**Consigne:**
Dans le texte sur l'enseignement du français au lycée, réécrivez plus brièvement le paragraphe qui commence par « Certes, il y eut le confinement » en conservant ses faits essentiels.

**Texte proposé:**
-----

Le français au lycée : où allons-nous ?
Pourquoi en sommes-nous arrivés là ? Comment l’enseignement du français, de la littérature a-t-il pu être ainsi dévoyé au lycée ?
Après trois ans et demi d’application des programmes 2019, les professeur·e·s de français au lycée sont au-delà de l’épuisement.
Certes, il y eut le confinement du printemps 2020, après lequel l’oral de français était la seule épreuve maintenue, puis finalement supprimée après les 80000 signatures de la pétition portée par l’AFEF.
Puis, il y eut des conditions difficiles, avec des demi-classes, de l’hybride présentiel-distanciel… Et une épreuve orale de première dont on diminuait le nombre de textes à présenter… Demande qui ressurgit cette année pour l’épreuve orale de juin.

-----

**Données:**
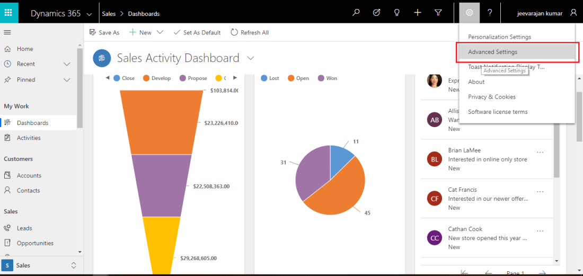Open the Opportunities navigation item

pos(35,243)
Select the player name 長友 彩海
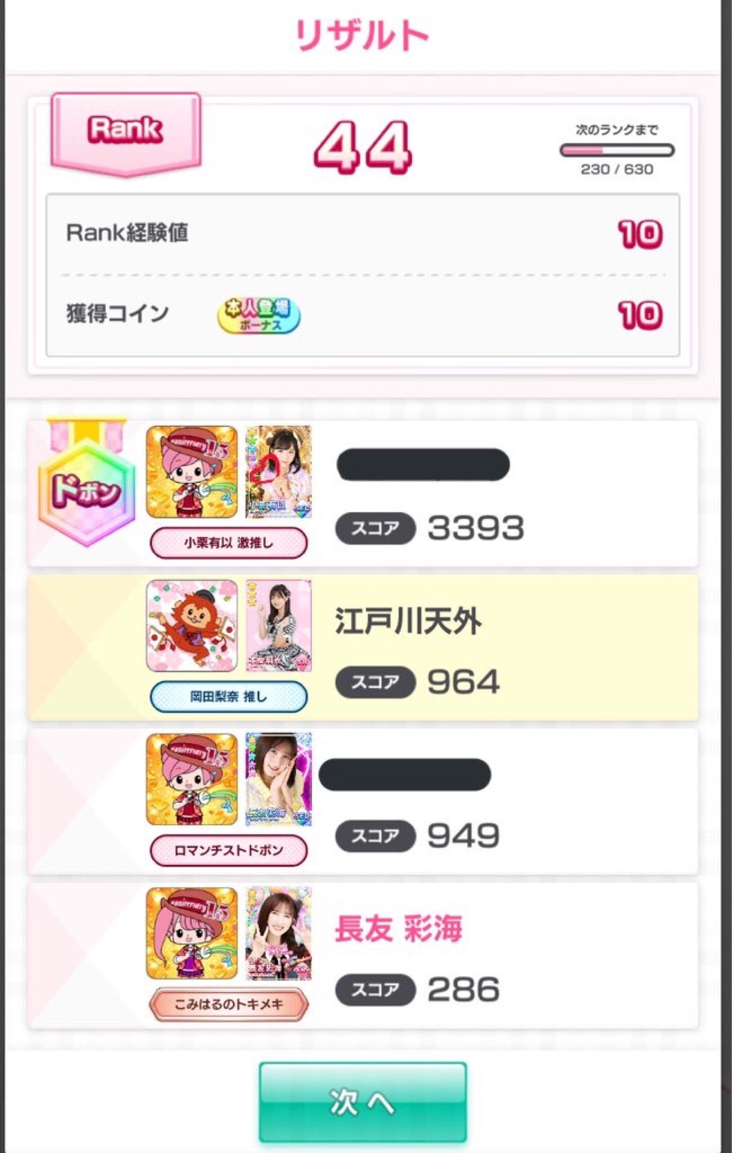Viewport: 732px width, 1153px height. tap(399, 929)
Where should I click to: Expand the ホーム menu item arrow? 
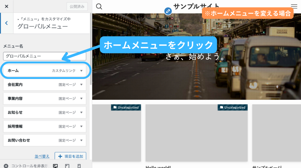(81, 71)
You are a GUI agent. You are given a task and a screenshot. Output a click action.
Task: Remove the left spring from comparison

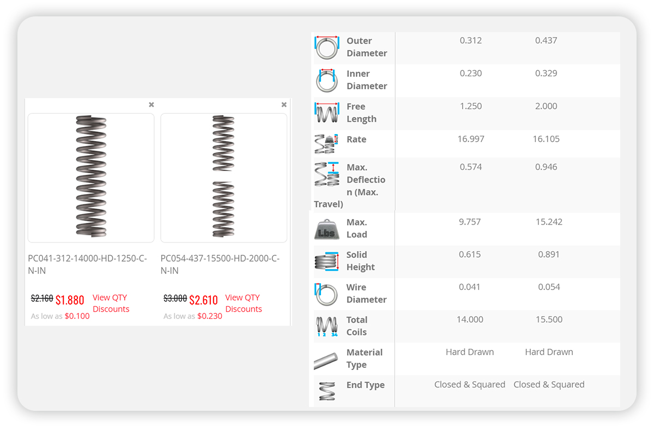151,104
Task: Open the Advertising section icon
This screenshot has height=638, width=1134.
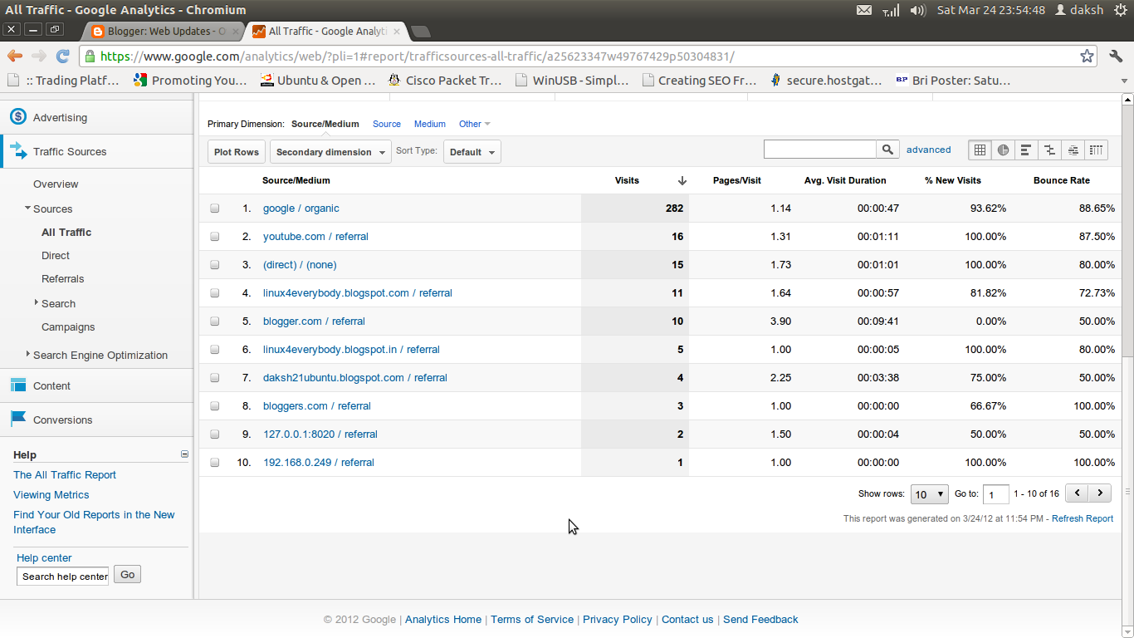Action: click(17, 118)
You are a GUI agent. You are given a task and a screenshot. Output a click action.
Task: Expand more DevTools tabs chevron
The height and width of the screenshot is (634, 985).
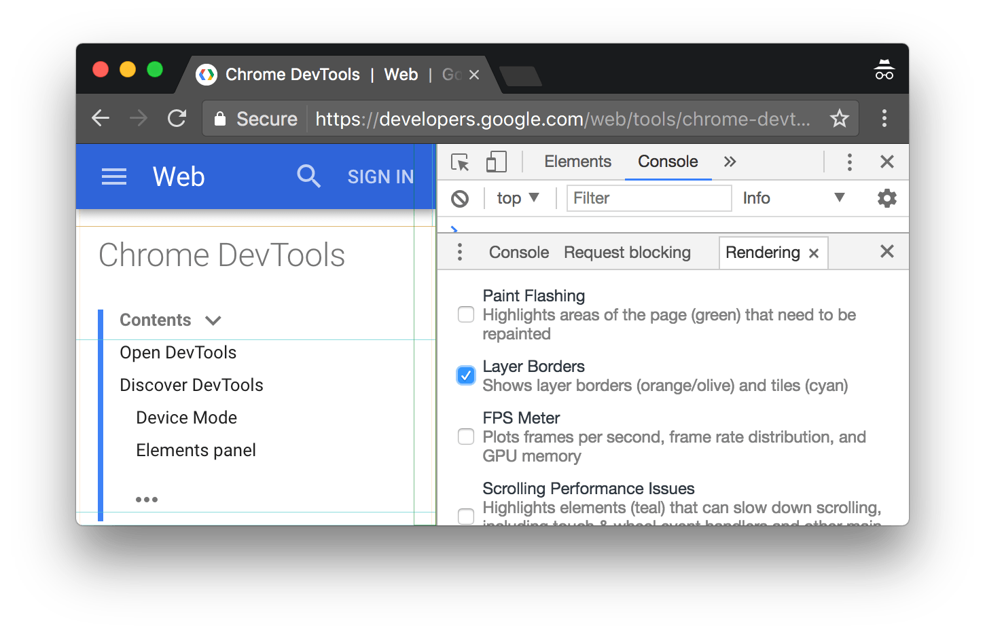[x=730, y=162]
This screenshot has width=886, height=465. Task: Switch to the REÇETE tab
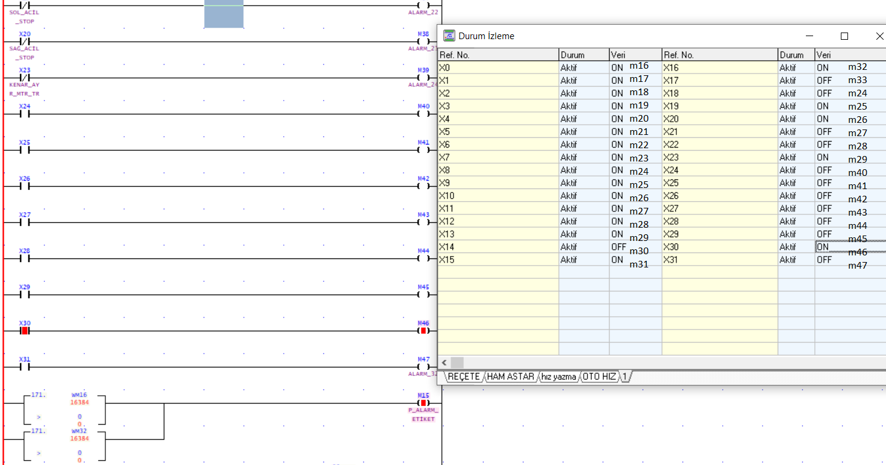pos(463,376)
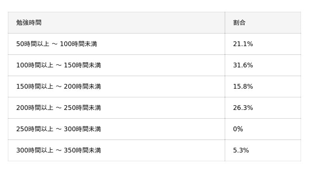The width and height of the screenshot is (316, 173).
Task: Select the 200時間以上 ～ 250時間未満 cell
Action: (x=58, y=108)
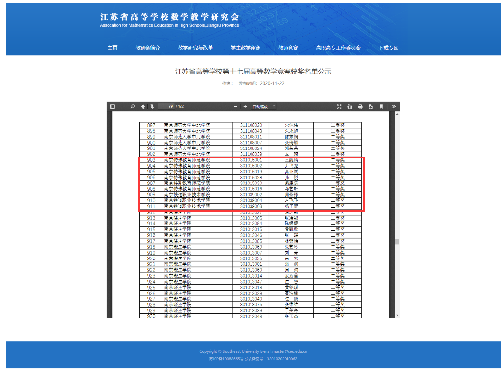Go to 学生数学竞赛 section
The height and width of the screenshot is (369, 503).
[x=245, y=48]
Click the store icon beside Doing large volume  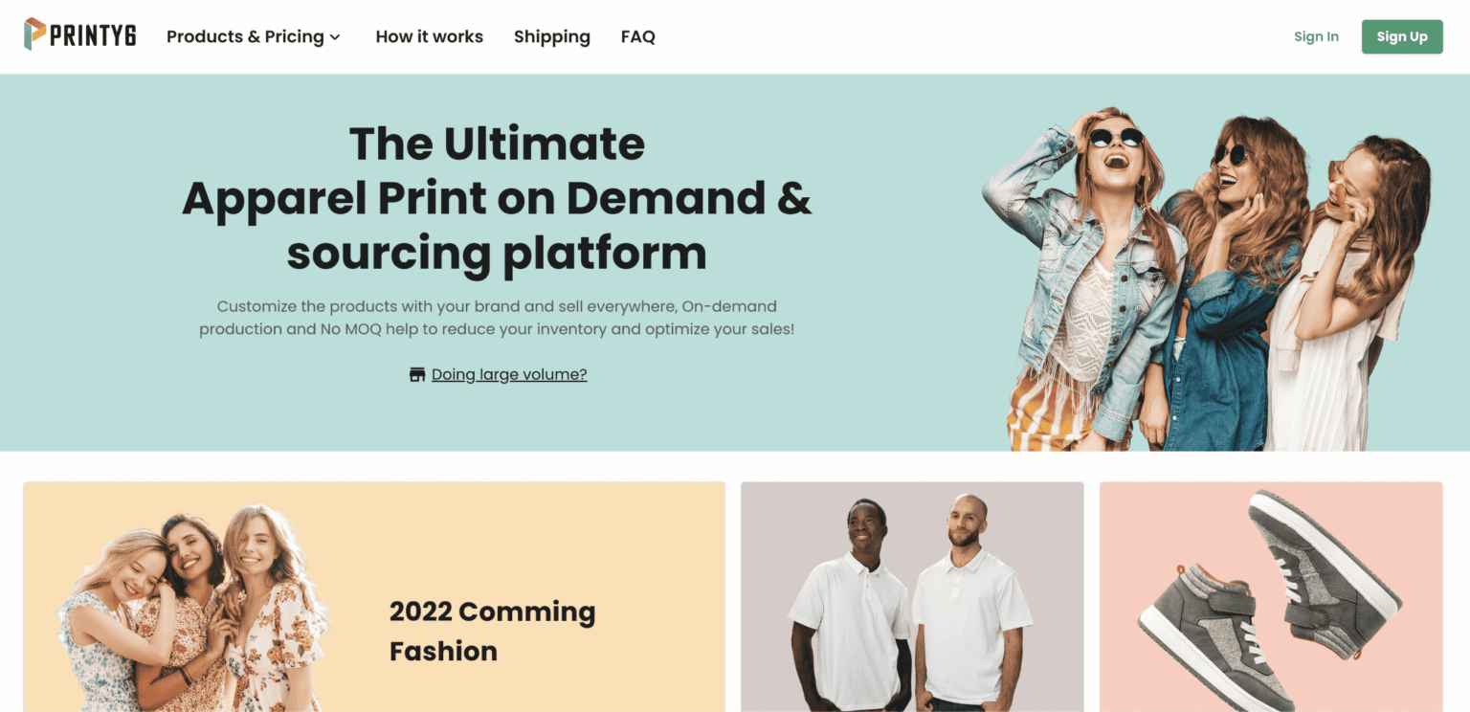pyautogui.click(x=417, y=374)
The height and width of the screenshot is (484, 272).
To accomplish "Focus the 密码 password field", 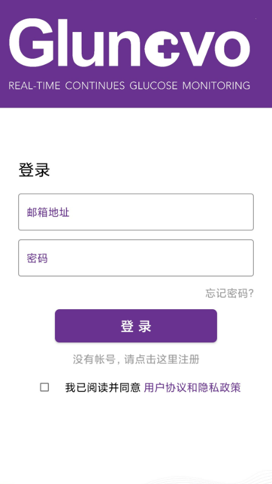I will click(x=136, y=258).
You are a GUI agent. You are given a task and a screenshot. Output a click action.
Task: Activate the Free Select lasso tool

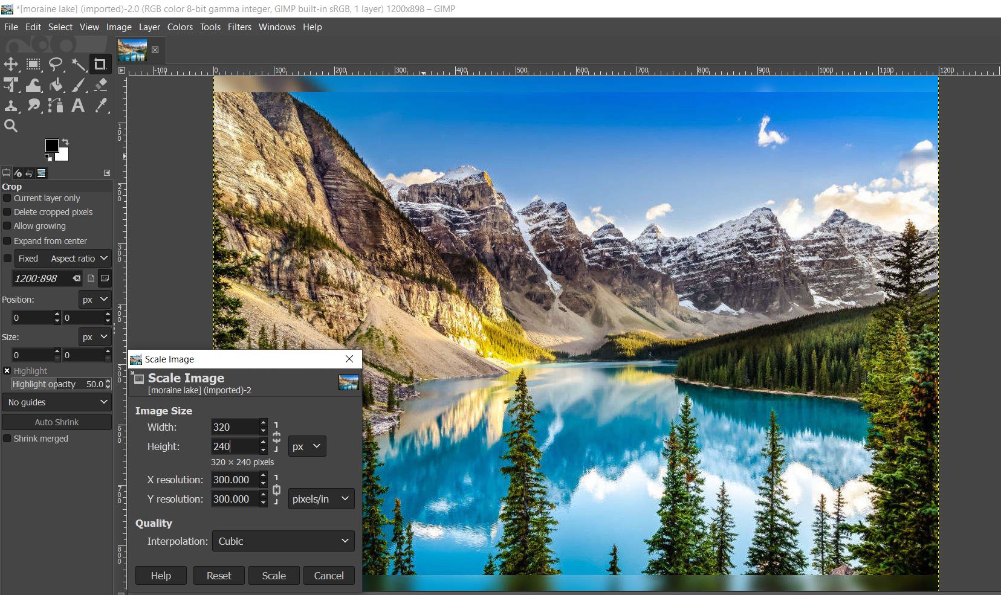[x=56, y=64]
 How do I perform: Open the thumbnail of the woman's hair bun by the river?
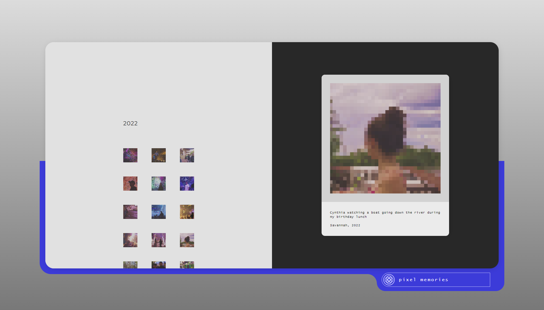tap(187, 240)
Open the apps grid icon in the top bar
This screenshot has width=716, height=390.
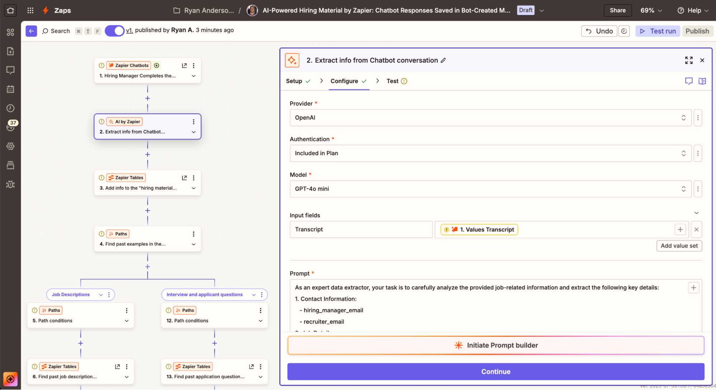[x=30, y=10]
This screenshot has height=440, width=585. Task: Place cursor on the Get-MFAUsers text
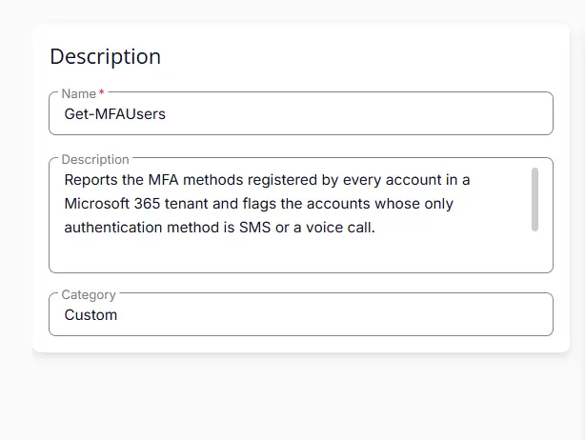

-----

**Réponse complète:**
Après le confinement du printemps 2020, l'oral de français est resté la seule épreuve maintenue. Il a finalement été supprimé à la suite d'une pétition portée par l'AFEF, qui avait recueilli 80000 signatures.